I have to consider this one good, but non-essential. It's not a complete write off but it's nothing outstanding either. 3 stars.

Edit: This is an album that has truly grown on me. Even though most of the tracks are around the 3 - 4 minute mark, and even though they don't have long jamming instrumentals that are common with the psychedelic sound that Ulver uses on this album, the charm of the short, yet very psychedelic songs does tend to grow on you, and you start to notice all of the nuances and surprises on this album after time. Thus I raise this to a 4 star rating.

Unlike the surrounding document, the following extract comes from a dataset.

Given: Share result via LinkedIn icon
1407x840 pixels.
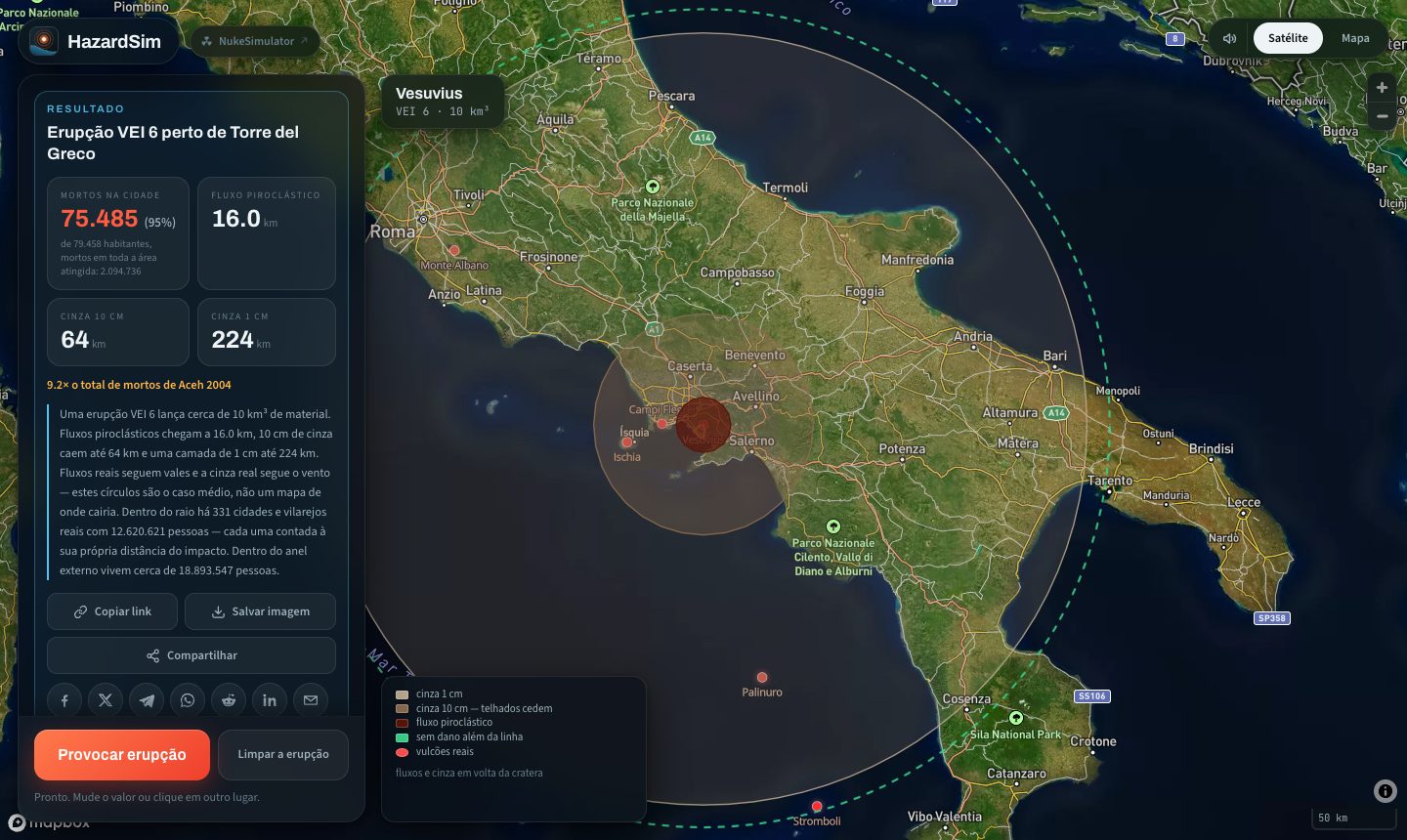Looking at the screenshot, I should (270, 700).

Report this review (#1309612)
Posted Sunday, November 16, 2014 | Review Permalink
Warthur
PROG REVIEWER
5 stars The "covers album" tends not to get a good rap, but anyone who knows anything about Ulver would know full well that they'd take an off-beat approach to the idea. Here, they take a leaf from David Bowie's Pin-Ups and give a highly individual spin to a brace of 1960s psych and garage rock deep cuts.

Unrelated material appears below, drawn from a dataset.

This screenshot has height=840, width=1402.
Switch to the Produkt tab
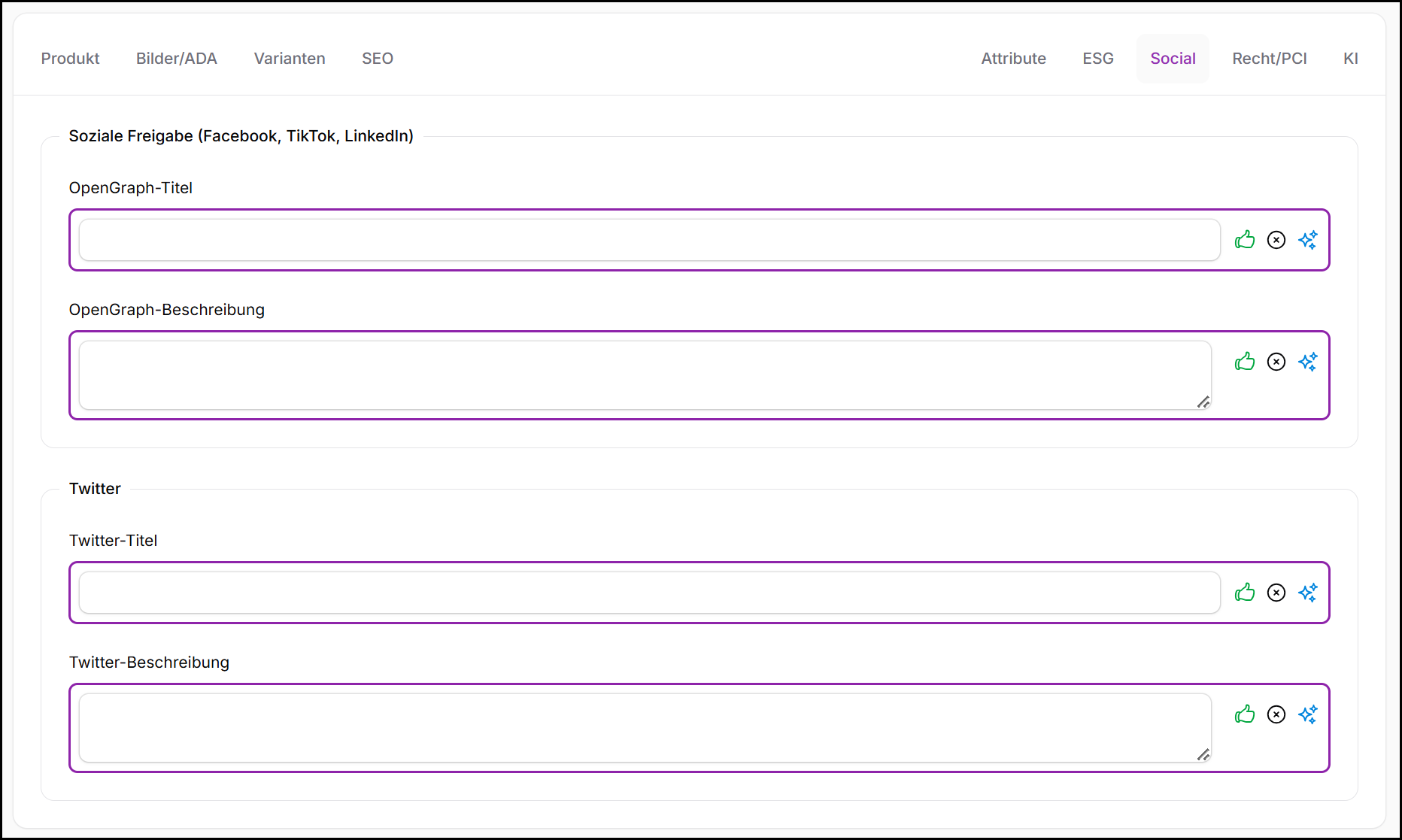pyautogui.click(x=70, y=59)
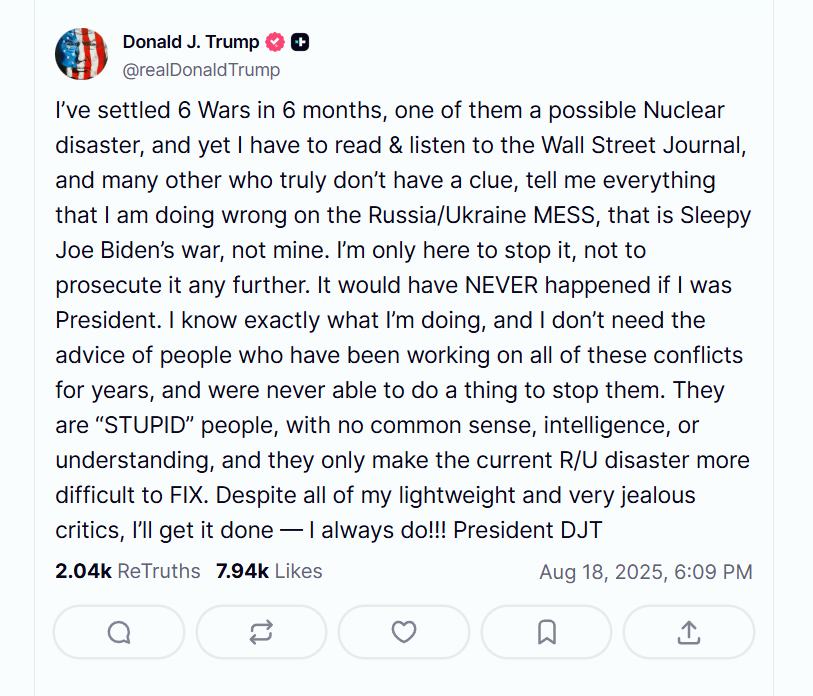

Just as Bowie gave his selection a glam rock spin in keeping with his musical approach at the time, here Ulver recast the songs they select into a distinct mode of their own - a mixture of psych-aligned proto-prog and gothic darkness, like what might happen if the Doors and the Cure got to jamming.

As the cover art implies with its incorporation of one of the most iconic and harrowing images of the Vietnam War, this reinterpretation with the aid of hindsight teases out the darker aspects of the flower power era - a time when the sunniest pop to ever grace the airwaves was churned out even as a war that traumatised a generation and made the whole world question the innocence and good intentions of US foreign policy raged.

The end result is a classic example of how a distinct and original artistic statement can be put together even if it doesn't wholly constitute original material - plus the individual interpretations of the songs are some great goth-psych stuff on top.